Cormac has a really great answer, but I just want to elaborate a bit on the reason for the confusion in the first place.
Inheritance in OO is often taught using real-world metaphors, like "apples and oranges are both sub-classes of fruit". Unfortunately this leads to the mistaken belief that types in OO should be modeled according to some taxonomical hierarchies existing independent of the program.
But in software design, types should be modeled according to the requirements of the application. Classifications in other domains are usually irrelevant. In an actual application with "Apple" and "Orange" objects - say an inventory management system for a supermarket - they will probably not be distinct classes at all, and categories like "Fruit" will be attributes rather than supertypes.
The circle-ellipse problem is a red herring. In geometry a circle is a specialization of an ellipse, but the classes in your example are not geometrical figures. Crucially, geometrical figures are not mutable. They can be transformed, though, but then a circle can be transformed into an ellipsis.
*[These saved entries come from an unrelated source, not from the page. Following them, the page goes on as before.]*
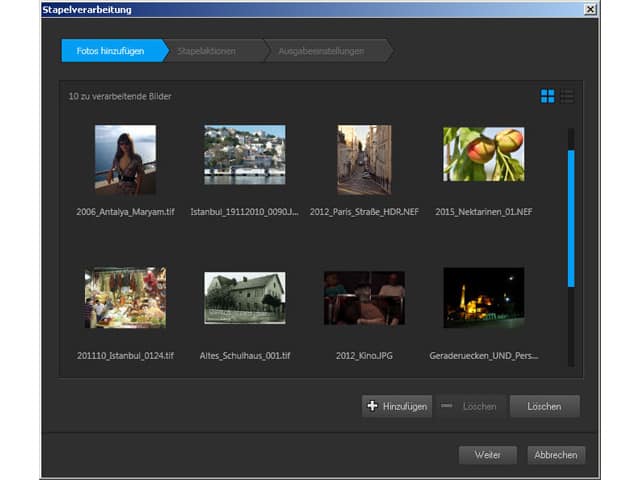Select the Istanbul harbor photo thumbnail
The image size is (640, 480).
[x=244, y=154]
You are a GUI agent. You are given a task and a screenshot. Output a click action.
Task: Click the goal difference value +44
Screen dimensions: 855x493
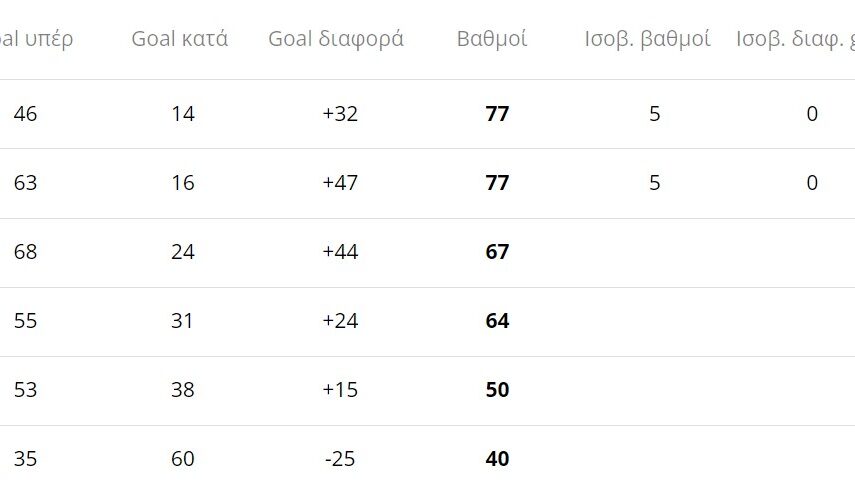pos(340,252)
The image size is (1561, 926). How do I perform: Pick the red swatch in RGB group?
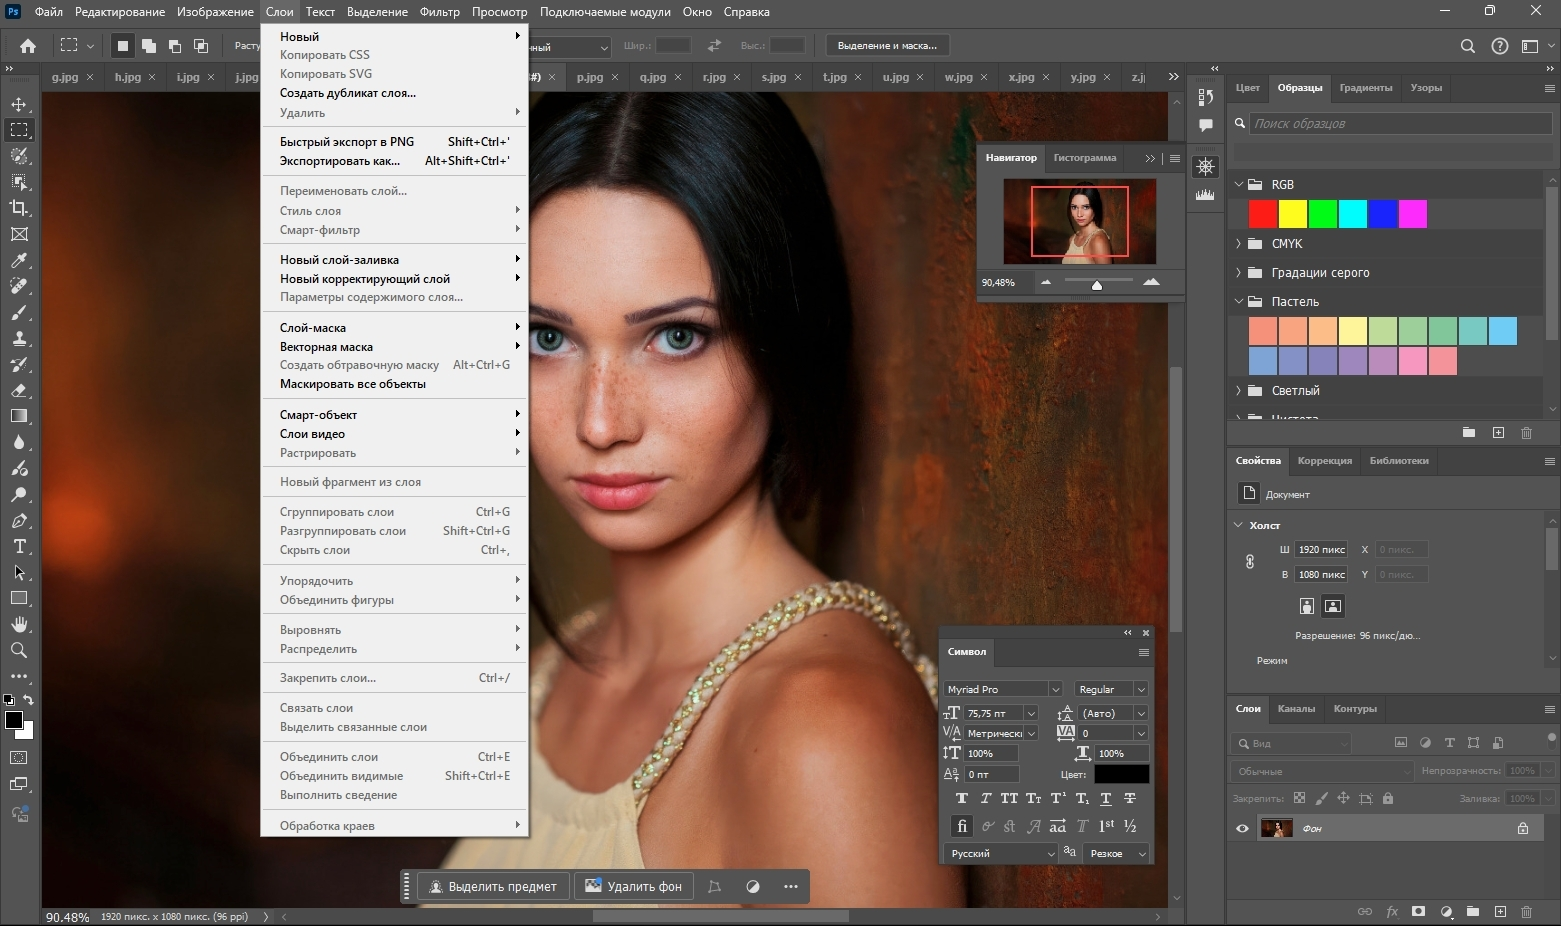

So a model where circles can change radius but not change to an ellipsis does not correspond to geometry. Such a model might make sense in a particular application (say a drawing tool) but geometrical classification is irrelevant for how you design the class hierarchy.
So should Circle be a subclass of Ellipse or vice versa? It totally depends on the requirements of the particular application which uses these objects. A drawing application could have different choices in how to treat circles and ellipses:
Treat circles and ellipses as distinct types of shapes with different UI (e.g. two resize-handles on an ellipsis, one handle on a circle). This means you can have an ellipse which is geometrically a circle but not a Circle from the perspective of the application.
Treat all ellipses including circles the same, but have an option to "lock" x and y to the same value.
Ellipses are just circles where a scaling transformation have been applies.
Each possible design will lead to different object model -
In the 1st case, Circle and Ellipses will be sibling classes
In the 2nd one, there will not be a distinct Circle class at all
In the 3rd one, there will not be a distinct Ellipse class. So the so-called circle-ellipse problem does not enter the picture in any of these.
So to answer the question as posed: Should circle extend ellipse? The answer is: It depends on what you want to do with it. But probably not.